Mairie et association unissent leurs efforts
Les élus candéens se sont donc mis en quête de convaincre leurs homologues dans un rayon d’une quinzaine de kilomètres correspondant aux utilisateurs de la piscine. Une rencontre a eu lieu le 6 avril. S’appuyant sur un diagnostic établi à l’automne dernier, Pascal Crossouard a présenté une étude financière.
Deux jours plus tard, le maire et ses adjoints en ont fait de même avec l’association SPAACE (Sauvegarde et promotion des activités aquatiques de Candé et ses environs), créée par le collectif né à l’automne 2022. Et les deux parties ont décidé d’unir leurs efforts pour tenter de convaincre les municipalités alentour.
Un mois pour convaincre
Concrètement, les élus candéens vont à la rencontre de leurs homologues pour évoquer le volet financier ; les membres de l’association en font autant pour exposer les bienfaits (éducatifs, sociaux, de santé…) d’une piscine pour la population. Les démarches sont en cours et devront s’achever d’ici la fin du mois de juin afin que chaque bureau municipal puisse se positionner.
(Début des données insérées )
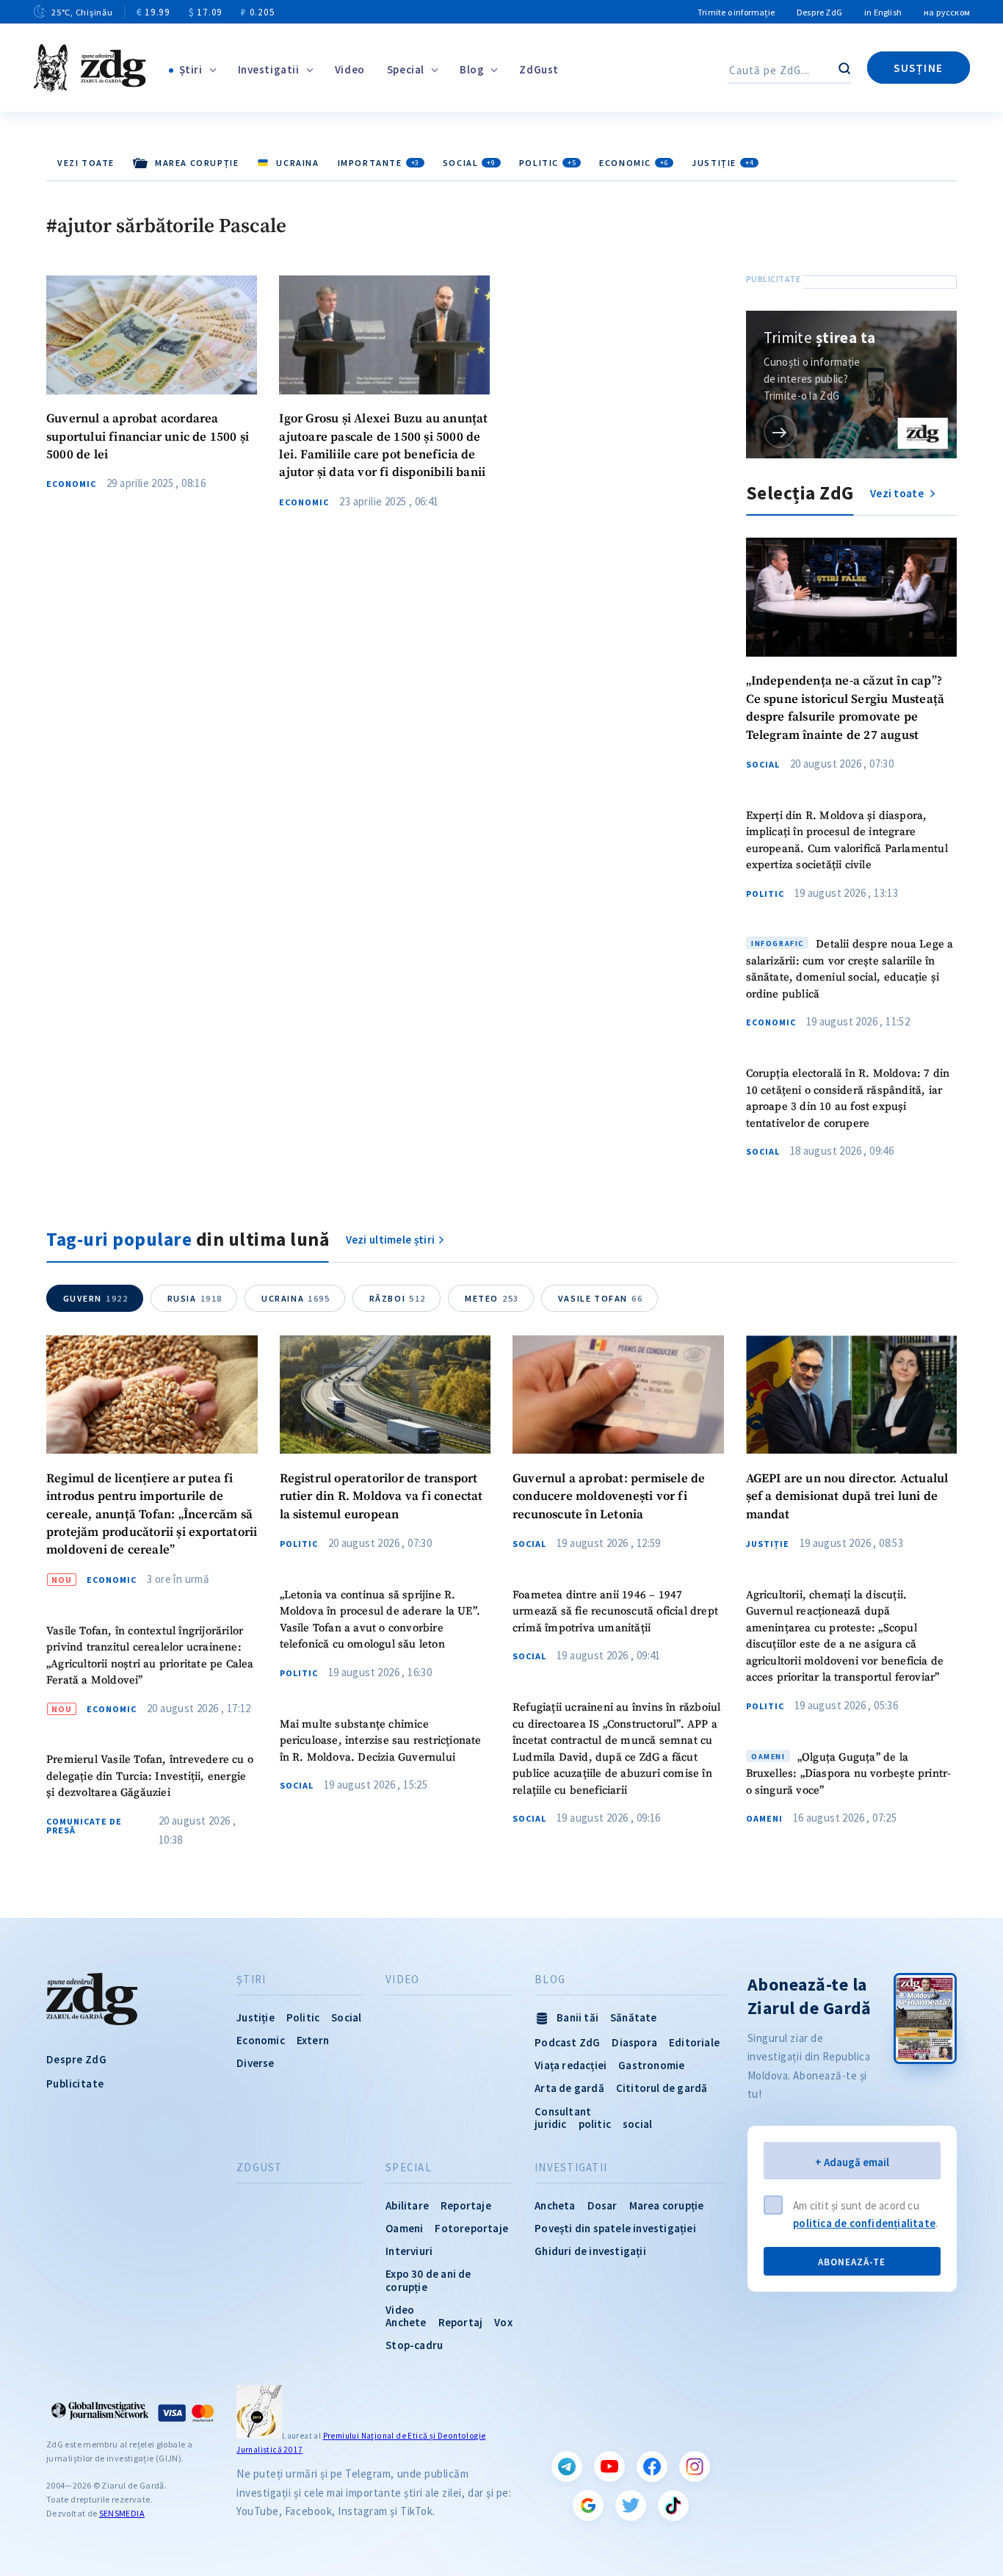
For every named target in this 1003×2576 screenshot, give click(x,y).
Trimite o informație (736, 12)
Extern (313, 2040)
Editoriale (694, 2042)
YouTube (609, 2466)
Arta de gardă (569, 2088)
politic (595, 2124)
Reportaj (460, 2322)
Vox (503, 2322)
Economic (633, 162)
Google (588, 2505)
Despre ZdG (819, 12)
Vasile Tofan (600, 1298)
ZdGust (539, 69)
Côté SPAACE, on croit en un dénouement positif. « On veut persuader ces maires qu’il faut, dans un premier temps, se mettre autour de la table » , souligne la présidente, Karen Duffy-Boutin. Une première rencontre a eu avec la maire de Bécon-les-Granits, d’autres sont programmées.
Pour étoffer leur argumentaire, les membres de l’association s’appuient sur les résultats du questionnaire en ligne, lequel a recueilli 529 réponses.
Parmi les chiffres clés, certains sont significatifs. Depuis la fermeture, seulement 46,7 % des répondants fréquentent une autre piscine, majoritairement, « à cause de la distance, du coût de transport, de l’offre et de l’aspect écologique » , énumère la présidente. Laquelle se réjouit de voir que « 98,3 % sont prêts à fréquenter la piscine de Candé » en cas de réouverture.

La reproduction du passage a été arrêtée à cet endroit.